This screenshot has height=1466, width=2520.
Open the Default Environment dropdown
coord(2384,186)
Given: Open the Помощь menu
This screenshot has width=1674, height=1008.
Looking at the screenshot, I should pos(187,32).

### What you are asked to do
This exercise calls for an exact reproduction of the material.

### Written answer
This screenshot has height=1466, width=2520.
Open the Default Environment dropdown
coord(2384,186)
Given: Open the Помощь menu
This screenshot has width=1674, height=1008.
Looking at the screenshot, I should pos(187,32).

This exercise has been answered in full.